Foi decerto por isto que me nasceu, esta
sim, espontaneamente, a ideia de fazer uma das minhas chamadas
“loucuras”. Essa fora aliás, e desde muito cedo, a minha
esplêndida conquista contra o ambiente familiar. Desde cedinho,
desde os tempos de ginásio, em que arranjava regularmente uma
reprovação todos os anos; desde o beijo às escondidas, numa prima,
aos dez anos, descoberto por Tia Velha, uma detestável de tia; e
principalmente desde as lições que dei ou recebi, não sei, de uma
criada de parentes: eu consegui no reformatório do lar e na vasta
parentagem, a fama conciliatória de “louco”. “É doido,
coitado!” falavam. Meus pais falavam com certa tristeza
condescendente, o resto da parentagem buscando exemplo para os filhos
e provavelmente com aquele prazer dos que se convencem de alguma
superioridade. Não tinham doidos entre os filhos. Pois foi o que me
salvou, essa fama. Fiz tudo o que a vida me apresentou e o meu ser
exigia para se realizar com integridade. E me deixaram fazer tudo,
porque eu era doido, coitado. Resultou disso uma existência sem
complexos, de que não posso me queixar um nada.

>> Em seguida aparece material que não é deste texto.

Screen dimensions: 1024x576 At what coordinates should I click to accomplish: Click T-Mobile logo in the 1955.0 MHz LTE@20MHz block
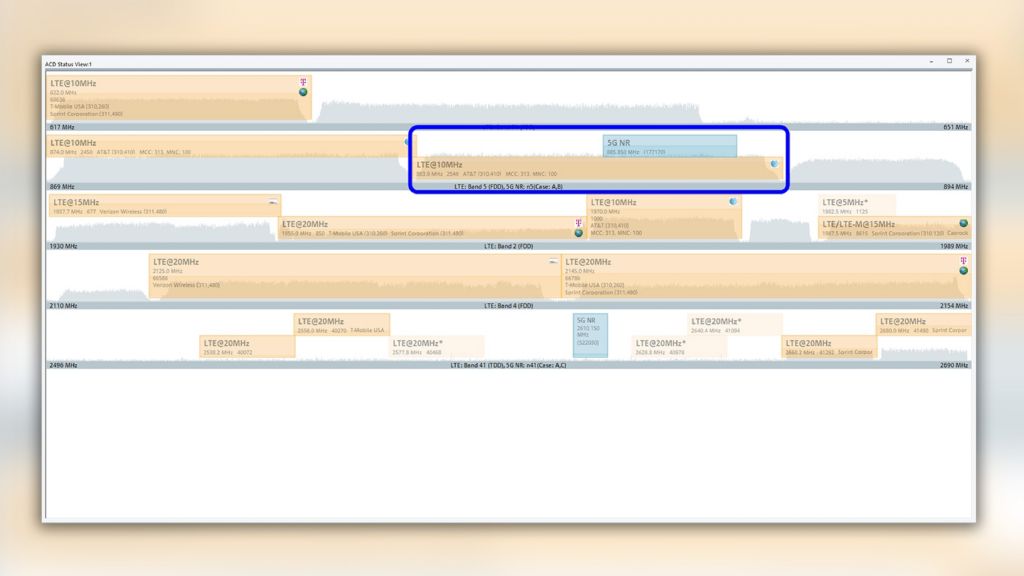tap(578, 223)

Era costume sempre, na família, a ceia
de Natal. Ceia reles, já se imagina: ceia tipo meu pai, castanhas,
figos, passas, depois da Missa do Galo. Empanturrados de amêndoas e
nozes (quanto discutimos os três manos por causa dos quebra-nozes…),
empanturrados de castanhas e monotonias, a gente se abraçava e ia
pra cama. Foi lembrando isso que arrebentei com uma das minhas
“loucuras”:
— Bom, no Natal, quero comer peru.
Houve um desses espantos que ninguém não
imagina. Logo minha tia solteirona e santa, que morava conosco,
advertiu que não podíamos convidar ninguém por causa do luto.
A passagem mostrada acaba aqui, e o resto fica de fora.